I'm trying to display the source property name within the Google Analytics roll up property I have linked to bigquery. Issue is, is that when I try the below some of the metrics become hugely inflated. I'm guessing this is to do with repeated fields but not sure what to do about it. I've tried a number of workarounds like using "max" but this doesn't display every property name.

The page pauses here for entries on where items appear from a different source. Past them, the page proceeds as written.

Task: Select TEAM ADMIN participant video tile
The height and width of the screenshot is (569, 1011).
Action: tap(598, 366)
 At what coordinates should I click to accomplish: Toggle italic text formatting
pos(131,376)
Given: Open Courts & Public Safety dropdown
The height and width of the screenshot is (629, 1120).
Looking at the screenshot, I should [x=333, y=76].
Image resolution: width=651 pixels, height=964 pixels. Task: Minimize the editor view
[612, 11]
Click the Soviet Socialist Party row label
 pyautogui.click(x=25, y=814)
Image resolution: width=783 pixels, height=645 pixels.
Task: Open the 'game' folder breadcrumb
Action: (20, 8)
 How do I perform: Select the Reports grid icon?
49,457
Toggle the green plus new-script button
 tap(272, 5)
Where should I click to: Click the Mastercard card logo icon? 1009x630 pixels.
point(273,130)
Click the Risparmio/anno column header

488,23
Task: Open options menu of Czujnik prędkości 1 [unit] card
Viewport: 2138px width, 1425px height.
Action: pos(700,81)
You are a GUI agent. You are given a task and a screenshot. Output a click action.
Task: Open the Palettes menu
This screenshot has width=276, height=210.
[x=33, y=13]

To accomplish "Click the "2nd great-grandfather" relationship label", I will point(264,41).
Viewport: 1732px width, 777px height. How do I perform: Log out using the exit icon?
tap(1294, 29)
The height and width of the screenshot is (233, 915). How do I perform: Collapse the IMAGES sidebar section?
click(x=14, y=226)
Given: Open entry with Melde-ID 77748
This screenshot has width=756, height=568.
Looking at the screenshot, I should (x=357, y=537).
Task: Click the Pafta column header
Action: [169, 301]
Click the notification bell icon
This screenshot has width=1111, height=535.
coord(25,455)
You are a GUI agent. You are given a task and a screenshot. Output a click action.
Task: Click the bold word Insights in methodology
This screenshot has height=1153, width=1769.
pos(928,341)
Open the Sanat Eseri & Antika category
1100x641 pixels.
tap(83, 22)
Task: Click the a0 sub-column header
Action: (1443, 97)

All metrics except users and visits seem to be inflated.
SELECT
date,
MAX(CASE
WHEN EXISTS( SELECT 1 FROM UNNEST(hits) hits WHERE REGEXP_CONTAINS(hits.sourcePropertyInfo.sourcePropertyTrackingId, r'82272640')) THEN 'MUG'
WHEN EXISTS (
SELECT
1
FROM
UNNEST(hits) hits
WHERE
hits.sourcePropertyInfo.sourcePropertyTrackingId = 'Social') THEN 'Social'ELSE 'Website' END) AS Property,
geoNetwork.country AS Country,
COUNT(DISTINCT CONCAT(cast(visitId AS STRING),fullVisitorId)) as visits,
sum(totals.visits) as visits2,
COUNT(DISTINCT(fullVisitorId)) AS Users,
h.sourcePropertyInfo.sourcePropertyDisplayName as display,
SUM((
SELECT
SUM(latencyTracking.pageLoadTime)
FROM
UNNEST(hits)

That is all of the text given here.